We arrived at another wonderful guesthouse around noon with amazing views of snowy peaks and deep river valleys. Plus my room had an attached bathroom a big bed for me with private mountaintop views from my bed. Probably the nicest guesthouse yet. And it was just a 20 minute walk from some wonderful hot spring pools. It’s about 1800m above sea level.

My legs have become very stiff and sore and my feet have finally bubbled up a few blisters from all the steep stair climbing and descents, and the hot springs sounded like just the ticket to treatment. Unfortunately, they were straight down another long set of never ending stairs to river level. We paid a visit for about an hour of soaking and my legs felt much better in the end. The pools were man made along the side of a beautiful ice cold snowmelt river. during the summer monsoon season the baths get destroyed by the flooded out river and they need to be rebuilt every spring – so a small fee was collected at the entrance for financing the annual construction.

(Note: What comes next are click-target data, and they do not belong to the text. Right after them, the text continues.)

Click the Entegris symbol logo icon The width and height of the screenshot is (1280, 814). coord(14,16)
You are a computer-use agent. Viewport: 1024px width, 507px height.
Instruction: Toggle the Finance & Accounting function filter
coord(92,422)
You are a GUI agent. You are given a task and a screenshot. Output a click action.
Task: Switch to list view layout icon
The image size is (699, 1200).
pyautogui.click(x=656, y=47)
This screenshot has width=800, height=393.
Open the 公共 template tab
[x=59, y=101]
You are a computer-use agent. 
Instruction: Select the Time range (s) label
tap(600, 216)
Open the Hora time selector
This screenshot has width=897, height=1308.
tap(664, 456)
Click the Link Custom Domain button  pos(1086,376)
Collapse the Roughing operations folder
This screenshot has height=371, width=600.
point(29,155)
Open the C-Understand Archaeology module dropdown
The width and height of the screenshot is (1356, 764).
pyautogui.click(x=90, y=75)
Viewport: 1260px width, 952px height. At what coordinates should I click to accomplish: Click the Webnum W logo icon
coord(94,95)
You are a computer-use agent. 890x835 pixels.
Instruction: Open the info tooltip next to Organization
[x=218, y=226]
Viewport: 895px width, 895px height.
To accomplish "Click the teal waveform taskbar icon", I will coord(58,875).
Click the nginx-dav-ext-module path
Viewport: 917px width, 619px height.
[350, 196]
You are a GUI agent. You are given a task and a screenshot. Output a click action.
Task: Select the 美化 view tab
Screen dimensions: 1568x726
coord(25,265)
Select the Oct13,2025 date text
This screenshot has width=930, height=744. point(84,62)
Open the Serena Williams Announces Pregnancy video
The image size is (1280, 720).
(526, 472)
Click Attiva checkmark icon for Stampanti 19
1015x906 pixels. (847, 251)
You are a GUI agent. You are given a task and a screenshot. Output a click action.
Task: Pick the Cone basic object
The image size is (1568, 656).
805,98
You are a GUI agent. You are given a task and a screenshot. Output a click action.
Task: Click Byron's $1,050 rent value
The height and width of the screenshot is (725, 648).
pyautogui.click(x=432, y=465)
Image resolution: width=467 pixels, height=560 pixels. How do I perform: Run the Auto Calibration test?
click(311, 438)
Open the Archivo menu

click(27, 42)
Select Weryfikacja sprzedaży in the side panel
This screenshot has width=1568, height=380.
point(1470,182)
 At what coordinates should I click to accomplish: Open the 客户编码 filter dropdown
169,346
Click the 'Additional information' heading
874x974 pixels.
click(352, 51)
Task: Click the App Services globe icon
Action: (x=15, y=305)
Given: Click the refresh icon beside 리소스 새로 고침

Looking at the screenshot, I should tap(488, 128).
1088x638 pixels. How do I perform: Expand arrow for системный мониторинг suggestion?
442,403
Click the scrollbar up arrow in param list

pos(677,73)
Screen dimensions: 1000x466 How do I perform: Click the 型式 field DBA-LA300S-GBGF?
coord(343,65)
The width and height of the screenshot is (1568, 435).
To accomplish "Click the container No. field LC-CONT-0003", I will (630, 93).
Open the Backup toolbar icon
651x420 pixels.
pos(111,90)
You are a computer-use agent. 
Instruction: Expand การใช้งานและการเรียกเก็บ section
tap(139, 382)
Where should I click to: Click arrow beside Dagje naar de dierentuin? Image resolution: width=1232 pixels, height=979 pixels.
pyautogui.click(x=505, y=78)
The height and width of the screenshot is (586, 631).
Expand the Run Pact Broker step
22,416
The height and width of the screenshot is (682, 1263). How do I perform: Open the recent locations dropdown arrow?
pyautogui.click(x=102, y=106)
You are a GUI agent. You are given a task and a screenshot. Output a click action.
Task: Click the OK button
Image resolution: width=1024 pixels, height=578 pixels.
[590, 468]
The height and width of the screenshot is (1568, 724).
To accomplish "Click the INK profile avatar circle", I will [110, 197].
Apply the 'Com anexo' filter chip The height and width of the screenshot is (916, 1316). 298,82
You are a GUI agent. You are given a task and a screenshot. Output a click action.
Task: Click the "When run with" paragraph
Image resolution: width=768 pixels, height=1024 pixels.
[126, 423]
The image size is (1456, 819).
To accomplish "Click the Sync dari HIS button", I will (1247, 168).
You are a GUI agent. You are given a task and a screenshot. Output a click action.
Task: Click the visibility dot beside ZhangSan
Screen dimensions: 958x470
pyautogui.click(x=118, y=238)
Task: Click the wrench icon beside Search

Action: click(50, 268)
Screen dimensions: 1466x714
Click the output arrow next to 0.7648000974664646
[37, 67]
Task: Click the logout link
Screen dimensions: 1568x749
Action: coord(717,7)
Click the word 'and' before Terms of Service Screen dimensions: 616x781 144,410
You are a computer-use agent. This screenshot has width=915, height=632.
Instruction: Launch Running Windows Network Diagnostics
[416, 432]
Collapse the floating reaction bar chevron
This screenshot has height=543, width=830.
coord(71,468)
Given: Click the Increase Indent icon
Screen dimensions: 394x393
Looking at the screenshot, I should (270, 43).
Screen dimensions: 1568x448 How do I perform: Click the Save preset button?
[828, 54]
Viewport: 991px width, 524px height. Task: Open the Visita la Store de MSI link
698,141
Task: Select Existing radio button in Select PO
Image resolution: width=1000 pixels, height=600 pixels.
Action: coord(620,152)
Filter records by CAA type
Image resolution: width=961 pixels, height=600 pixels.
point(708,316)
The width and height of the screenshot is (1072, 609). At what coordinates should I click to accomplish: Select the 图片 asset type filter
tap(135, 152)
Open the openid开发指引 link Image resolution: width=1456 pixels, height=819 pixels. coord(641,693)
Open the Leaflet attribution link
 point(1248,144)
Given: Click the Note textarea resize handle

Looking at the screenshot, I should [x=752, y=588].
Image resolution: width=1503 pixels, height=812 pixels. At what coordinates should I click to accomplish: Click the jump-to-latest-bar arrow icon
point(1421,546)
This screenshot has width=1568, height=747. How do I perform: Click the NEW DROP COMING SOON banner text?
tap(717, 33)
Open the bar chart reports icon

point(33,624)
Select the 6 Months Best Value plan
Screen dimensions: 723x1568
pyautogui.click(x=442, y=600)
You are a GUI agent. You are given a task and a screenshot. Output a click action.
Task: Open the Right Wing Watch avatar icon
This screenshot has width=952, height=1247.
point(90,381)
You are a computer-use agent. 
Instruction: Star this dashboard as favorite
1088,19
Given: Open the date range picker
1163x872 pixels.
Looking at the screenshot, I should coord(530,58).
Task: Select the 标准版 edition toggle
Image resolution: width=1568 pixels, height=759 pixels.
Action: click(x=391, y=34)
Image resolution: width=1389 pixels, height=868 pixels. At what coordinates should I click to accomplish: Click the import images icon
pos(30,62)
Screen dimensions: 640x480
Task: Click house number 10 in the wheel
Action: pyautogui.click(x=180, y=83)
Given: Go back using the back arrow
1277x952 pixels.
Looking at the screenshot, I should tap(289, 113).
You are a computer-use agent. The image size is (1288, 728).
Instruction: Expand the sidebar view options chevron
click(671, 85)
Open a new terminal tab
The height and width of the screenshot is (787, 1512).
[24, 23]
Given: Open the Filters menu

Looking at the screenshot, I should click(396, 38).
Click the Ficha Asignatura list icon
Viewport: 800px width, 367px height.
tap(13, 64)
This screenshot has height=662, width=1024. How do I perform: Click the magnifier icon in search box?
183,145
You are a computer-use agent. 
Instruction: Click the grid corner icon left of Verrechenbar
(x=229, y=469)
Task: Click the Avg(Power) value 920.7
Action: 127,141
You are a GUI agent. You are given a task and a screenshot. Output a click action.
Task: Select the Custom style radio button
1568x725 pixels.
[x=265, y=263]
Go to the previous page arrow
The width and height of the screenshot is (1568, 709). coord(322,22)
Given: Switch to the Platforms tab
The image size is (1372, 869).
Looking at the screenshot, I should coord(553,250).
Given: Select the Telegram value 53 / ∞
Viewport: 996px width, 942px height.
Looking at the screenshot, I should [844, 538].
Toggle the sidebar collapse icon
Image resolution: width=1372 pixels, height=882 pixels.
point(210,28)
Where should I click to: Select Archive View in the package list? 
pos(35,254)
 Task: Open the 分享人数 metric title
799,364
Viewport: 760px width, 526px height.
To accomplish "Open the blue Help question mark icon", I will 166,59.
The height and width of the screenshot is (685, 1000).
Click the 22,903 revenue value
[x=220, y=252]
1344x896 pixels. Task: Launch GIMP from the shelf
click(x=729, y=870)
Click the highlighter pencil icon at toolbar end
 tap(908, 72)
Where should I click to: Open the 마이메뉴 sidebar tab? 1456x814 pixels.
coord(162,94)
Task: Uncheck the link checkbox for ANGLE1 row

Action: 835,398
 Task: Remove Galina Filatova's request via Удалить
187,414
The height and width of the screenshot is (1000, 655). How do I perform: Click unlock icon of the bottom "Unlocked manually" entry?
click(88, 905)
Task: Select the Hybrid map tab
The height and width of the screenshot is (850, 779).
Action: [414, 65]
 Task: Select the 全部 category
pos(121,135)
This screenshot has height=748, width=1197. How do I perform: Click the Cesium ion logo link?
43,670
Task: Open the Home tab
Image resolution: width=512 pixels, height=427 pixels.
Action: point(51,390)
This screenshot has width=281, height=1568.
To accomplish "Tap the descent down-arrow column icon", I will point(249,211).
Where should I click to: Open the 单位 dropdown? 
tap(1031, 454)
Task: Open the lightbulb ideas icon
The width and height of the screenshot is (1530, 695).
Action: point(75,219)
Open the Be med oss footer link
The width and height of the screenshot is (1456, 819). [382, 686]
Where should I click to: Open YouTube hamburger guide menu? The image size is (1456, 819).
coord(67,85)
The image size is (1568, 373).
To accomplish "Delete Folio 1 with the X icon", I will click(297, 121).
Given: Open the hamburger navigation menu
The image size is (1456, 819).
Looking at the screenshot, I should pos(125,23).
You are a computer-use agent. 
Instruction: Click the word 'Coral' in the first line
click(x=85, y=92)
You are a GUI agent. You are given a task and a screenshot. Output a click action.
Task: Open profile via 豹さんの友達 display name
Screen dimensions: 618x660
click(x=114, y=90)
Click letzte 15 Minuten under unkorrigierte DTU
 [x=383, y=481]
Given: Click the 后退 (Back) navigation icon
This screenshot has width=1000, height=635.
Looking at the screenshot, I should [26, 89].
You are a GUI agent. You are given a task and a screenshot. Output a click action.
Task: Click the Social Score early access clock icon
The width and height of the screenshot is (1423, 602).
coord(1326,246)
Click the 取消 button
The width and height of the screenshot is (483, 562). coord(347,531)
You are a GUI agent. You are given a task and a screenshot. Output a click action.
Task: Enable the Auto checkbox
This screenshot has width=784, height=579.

The climb back up seemed a lot easier. Back in the guesthouse, the manager is a good friend of my guide from ten years ago – so they have been enjoying each other’s company quite a bit. The manager also happens to be one of the better cooks I’ve come across on this trek, so I’m quite happy.

Tomorrow we finish off our trek by following the beautiful crystal clear snowmelt river back out to where we started – with hopefully minimal hills. I haven’t heard a car horn in 4 days now and I’m savouring the tranquility before we get back to Pokhara and the traffic that leads to it.